_Task description_: Render every line of the data below as a Markdown table with a "Row" column holding the row number and an "Entry" column holding the line. Skip the blank lines.

═════ Material to process ═════

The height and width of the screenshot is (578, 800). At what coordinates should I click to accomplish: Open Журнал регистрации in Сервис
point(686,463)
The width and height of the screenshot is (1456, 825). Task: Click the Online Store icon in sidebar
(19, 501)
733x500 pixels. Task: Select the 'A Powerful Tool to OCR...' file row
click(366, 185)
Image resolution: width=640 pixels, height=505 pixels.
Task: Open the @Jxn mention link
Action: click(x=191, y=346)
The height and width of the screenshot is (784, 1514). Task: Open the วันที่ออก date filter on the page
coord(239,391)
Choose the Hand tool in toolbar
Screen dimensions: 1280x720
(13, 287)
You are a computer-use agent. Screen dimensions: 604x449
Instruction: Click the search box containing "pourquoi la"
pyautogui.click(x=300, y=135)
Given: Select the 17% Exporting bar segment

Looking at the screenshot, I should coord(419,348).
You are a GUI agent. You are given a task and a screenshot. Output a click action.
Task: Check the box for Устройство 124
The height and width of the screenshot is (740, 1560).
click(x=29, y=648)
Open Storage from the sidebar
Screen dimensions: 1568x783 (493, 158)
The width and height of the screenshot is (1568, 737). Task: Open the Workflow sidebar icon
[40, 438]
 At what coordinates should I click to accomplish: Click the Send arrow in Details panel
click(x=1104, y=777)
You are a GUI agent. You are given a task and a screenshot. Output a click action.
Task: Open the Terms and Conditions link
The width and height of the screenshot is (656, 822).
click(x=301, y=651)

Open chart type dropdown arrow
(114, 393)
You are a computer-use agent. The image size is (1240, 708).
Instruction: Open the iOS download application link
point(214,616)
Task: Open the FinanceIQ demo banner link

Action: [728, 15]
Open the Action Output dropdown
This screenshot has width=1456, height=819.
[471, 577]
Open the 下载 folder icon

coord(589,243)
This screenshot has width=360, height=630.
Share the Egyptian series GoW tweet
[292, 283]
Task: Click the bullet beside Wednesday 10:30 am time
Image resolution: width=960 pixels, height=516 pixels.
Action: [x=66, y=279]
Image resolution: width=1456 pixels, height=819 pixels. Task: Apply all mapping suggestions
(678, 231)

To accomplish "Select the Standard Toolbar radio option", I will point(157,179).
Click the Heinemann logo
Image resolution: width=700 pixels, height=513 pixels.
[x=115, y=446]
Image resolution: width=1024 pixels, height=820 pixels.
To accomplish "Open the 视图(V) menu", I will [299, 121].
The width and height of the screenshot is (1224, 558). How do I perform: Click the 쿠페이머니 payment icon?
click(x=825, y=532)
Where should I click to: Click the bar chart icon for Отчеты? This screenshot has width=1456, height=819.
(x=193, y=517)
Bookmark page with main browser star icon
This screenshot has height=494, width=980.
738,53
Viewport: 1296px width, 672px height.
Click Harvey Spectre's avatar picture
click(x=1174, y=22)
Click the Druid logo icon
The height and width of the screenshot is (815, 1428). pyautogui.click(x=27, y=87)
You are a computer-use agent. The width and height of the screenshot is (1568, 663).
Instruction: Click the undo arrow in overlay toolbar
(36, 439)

═════

_Result_:
| Row | Entry |
|---|---|
| 1 | The height and width of the screenshot is (578, 800). At what coordinates should I click to accomplish: Open Журнал регистрации in Сервис |
| 2 | point(686,463) |
| 3 | The width and height of the screenshot is (1456, 825). Task: Click the Online Store icon in sidebar |
| 4 | (19, 501) |
| 5 | 733x500 pixels. Task: Select the 'A Powerful Tool to OCR...' file row |
| 6 | click(366, 185) |
| 7 | Image resolution: width=640 pixels, height=505 pixels. |
| 8 | Task: Open the @Jxn mention link |
| 9 | Action: click(x=191, y=346) |
| 10 | The height and width of the screenshot is (784, 1514). Task: Open the วันที่ออก date filter on the page |
| 11 | coord(239,391) |
| 12 | Choose the Hand tool in toolbar |
| 13 | Screen dimensions: 1280x720 |
| 14 | (13, 287) |
| 15 | You are a computer-use agent. Screen dimensions: 604x449 |
| 16 | Instruction: Click the search box containing "pourquoi la" |
| 17 | pyautogui.click(x=300, y=135) |
| 18 | Given: Select the 17% Exporting bar segment |
| 19 | Looking at the screenshot, I should coord(419,348). |
| 20 | You are a GUI agent. You are given a task and a screenshot. Output a click action. |
| 21 | Task: Check the box for Устройство 124 |
| 22 | The height and width of the screenshot is (740, 1560). |
| 23 | click(x=29, y=648) |
| 24 | Open Storage from the sidebar |
| 25 | Screen dimensions: 1568x783 (493, 158) |
| 26 | The width and height of the screenshot is (1568, 737). Task: Open the Workflow sidebar icon |
| 27 | [40, 438] |
| 28 |  At what coordinates should I click to accomplish: Click the Send arrow in Details panel |
| 29 | click(x=1104, y=777) |
| 30 | You are a GUI agent. You are given a task and a screenshot. Output a click action. |
| 31 | Task: Open the Terms and Conditions link |
| 32 | The width and height of the screenshot is (656, 822). |
| 33 | click(x=301, y=651) |
| 34 | Open chart type dropdown arrow |
| 35 | (114, 393) |
| 36 | You are a computer-use agent. The image size is (1240, 708). |
| 37 | Instruction: Open the iOS download application link |
| 38 | point(214,616) |
| 39 | Task: Open the FinanceIQ demo banner link |
| 40 | Action: [728, 15] |
| 41 | Open the Action Output dropdown |
| 42 | This screenshot has width=1456, height=819. |
| 43 | [471, 577] |
| 44 | Open the 下载 folder icon |
| 45 | coord(589,243) |
| 46 | This screenshot has width=360, height=630. |
| 47 | Share the Egyptian series GoW tweet |
| 48 | [292, 283] |
| 49 | Task: Click the bullet beside Wednesday 10:30 am time |
| 50 | Image resolution: width=960 pixels, height=516 pixels. |
| 51 | Action: [x=66, y=279] |
| 52 | Image resolution: width=1456 pixels, height=819 pixels. Task: Apply all mapping suggestions |
| 53 | (678, 231) |
| 54 | To accomplish "Select the Standard Toolbar radio option", I will point(157,179). |
| 55 | Click the Heinemann logo |
| 56 | Image resolution: width=700 pixels, height=513 pixels. |
| 57 | [x=115, y=446] |
| 58 | Image resolution: width=1024 pixels, height=820 pixels. |
| 59 | To accomplish "Open the 视图(V) menu", I will [299, 121]. |
| 60 | The width and height of the screenshot is (1224, 558). How do I perform: Click the 쿠페이머니 payment icon? |
| 61 | click(x=825, y=532) |
| 62 | Where should I click to: Click the bar chart icon for Отчеты? This screenshot has width=1456, height=819. |
| 63 | (x=193, y=517) |
| 64 | Bookmark page with main browser star icon |
| 65 | This screenshot has height=494, width=980. |
| 66 | 738,53 |
| 67 | Viewport: 1296px width, 672px height. |
| 68 | Click Harvey Spectre's avatar picture |
| 69 | click(x=1174, y=22) |
| 70 | Click the Druid logo icon |
| 71 | The height and width of the screenshot is (815, 1428). pyautogui.click(x=27, y=87) |
| 72 | You are a computer-use agent. The width and height of the screenshot is (1568, 663). |
| 73 | Instruction: Click the undo arrow in overlay toolbar |
| 74 | (36, 439) |